— begin The data —

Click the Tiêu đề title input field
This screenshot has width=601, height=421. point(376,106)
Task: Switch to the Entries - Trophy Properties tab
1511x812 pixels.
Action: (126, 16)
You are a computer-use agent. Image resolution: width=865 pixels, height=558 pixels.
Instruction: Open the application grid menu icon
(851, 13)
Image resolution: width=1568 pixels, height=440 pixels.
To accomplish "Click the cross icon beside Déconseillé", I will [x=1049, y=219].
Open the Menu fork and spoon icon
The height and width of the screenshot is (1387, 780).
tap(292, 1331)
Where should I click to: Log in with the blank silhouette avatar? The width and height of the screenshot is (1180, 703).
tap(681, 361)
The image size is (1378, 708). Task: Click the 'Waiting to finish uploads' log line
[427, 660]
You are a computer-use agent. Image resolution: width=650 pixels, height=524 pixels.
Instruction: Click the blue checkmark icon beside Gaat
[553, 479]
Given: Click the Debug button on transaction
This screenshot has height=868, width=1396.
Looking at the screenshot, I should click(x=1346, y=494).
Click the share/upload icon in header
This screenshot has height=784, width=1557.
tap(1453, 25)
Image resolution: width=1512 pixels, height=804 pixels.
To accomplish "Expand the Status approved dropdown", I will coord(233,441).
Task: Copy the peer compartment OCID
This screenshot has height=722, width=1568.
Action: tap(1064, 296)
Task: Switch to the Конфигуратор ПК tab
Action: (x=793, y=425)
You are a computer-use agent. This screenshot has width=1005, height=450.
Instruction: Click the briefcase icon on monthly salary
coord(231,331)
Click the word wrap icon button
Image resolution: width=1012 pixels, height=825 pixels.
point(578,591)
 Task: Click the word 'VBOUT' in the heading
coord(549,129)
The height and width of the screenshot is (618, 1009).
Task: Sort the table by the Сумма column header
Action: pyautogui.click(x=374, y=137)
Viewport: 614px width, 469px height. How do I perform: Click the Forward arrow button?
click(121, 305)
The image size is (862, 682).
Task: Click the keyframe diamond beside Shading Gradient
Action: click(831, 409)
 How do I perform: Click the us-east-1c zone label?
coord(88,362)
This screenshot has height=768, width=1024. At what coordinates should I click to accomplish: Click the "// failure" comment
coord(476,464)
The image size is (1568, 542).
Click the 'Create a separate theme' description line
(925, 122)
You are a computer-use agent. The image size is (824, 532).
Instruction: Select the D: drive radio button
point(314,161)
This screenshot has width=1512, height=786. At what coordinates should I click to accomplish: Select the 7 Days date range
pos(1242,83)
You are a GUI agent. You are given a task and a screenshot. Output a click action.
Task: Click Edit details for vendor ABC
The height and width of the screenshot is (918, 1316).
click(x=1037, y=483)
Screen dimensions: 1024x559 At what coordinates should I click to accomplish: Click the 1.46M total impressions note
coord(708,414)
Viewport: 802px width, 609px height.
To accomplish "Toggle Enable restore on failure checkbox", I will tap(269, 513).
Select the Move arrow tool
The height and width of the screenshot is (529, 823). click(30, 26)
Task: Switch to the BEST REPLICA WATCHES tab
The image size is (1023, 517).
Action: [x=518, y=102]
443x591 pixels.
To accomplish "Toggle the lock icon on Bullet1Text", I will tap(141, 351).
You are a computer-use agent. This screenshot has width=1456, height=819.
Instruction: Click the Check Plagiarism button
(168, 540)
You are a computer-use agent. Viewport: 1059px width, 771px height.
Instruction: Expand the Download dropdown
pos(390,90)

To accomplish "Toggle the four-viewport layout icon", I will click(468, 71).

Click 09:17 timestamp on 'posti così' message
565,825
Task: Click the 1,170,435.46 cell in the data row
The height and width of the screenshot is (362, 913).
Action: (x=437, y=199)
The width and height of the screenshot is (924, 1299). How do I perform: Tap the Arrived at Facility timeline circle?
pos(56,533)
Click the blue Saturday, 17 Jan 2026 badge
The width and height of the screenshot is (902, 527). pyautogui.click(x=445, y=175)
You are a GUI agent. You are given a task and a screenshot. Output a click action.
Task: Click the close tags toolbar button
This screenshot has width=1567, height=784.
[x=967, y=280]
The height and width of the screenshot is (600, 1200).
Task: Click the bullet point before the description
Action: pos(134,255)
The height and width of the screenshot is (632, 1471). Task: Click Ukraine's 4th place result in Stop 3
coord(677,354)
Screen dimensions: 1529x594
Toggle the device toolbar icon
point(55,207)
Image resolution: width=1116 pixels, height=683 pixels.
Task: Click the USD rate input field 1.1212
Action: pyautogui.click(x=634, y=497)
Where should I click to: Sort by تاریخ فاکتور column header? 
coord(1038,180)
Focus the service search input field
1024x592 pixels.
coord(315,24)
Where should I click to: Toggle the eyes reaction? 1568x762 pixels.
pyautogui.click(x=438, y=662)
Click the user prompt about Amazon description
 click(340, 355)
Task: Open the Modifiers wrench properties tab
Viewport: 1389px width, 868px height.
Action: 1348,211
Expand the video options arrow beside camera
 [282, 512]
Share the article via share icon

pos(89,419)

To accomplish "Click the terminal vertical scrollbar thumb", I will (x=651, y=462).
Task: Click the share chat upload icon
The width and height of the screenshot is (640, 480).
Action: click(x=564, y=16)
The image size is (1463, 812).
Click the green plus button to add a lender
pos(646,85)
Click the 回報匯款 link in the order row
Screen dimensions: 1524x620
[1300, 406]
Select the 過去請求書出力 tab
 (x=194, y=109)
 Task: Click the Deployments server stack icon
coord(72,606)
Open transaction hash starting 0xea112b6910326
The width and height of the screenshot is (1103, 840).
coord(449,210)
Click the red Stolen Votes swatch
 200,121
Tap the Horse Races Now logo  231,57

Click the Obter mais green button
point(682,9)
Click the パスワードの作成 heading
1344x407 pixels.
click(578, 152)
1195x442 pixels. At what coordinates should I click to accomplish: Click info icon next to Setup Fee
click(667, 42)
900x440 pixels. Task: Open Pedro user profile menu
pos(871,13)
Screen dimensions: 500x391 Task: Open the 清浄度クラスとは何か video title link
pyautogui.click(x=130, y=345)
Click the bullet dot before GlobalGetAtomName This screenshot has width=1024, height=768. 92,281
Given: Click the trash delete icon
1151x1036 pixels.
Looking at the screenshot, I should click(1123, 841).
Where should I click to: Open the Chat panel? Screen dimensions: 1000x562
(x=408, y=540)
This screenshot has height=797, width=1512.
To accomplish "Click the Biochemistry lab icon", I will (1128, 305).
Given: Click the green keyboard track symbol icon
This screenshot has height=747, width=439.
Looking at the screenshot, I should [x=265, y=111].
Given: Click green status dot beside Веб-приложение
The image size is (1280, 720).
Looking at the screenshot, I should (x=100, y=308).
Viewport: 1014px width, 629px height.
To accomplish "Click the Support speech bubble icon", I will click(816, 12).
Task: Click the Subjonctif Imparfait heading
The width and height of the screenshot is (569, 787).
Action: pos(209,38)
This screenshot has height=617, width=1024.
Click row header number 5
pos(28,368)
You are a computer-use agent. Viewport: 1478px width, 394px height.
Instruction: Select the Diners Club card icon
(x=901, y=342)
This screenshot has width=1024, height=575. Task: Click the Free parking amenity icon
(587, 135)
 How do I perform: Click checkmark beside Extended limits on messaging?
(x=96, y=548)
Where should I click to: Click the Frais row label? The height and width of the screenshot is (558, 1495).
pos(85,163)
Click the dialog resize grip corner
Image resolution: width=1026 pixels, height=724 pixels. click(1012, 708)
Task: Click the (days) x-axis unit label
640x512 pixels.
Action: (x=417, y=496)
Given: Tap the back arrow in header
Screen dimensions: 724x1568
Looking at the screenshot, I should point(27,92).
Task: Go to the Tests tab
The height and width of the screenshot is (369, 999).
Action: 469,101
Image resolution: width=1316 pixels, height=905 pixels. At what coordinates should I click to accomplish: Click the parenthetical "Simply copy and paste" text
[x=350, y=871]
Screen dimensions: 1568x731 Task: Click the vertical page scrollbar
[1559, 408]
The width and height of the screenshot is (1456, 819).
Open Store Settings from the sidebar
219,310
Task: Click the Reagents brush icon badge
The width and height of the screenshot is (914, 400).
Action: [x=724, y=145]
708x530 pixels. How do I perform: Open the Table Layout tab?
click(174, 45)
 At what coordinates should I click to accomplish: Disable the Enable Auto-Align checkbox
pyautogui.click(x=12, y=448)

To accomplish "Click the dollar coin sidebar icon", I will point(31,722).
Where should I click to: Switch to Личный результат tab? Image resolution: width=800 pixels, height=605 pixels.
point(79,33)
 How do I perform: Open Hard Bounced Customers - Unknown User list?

— end The data —

What this task involves: Show each line from the rows above that contains the word "title". Uppercase and lowercase letters count as different.

Response:
Click the Tiêu đề title input field
Screen dimensions: 500x391 Task: Open the 清浄度クラスとは何か video title link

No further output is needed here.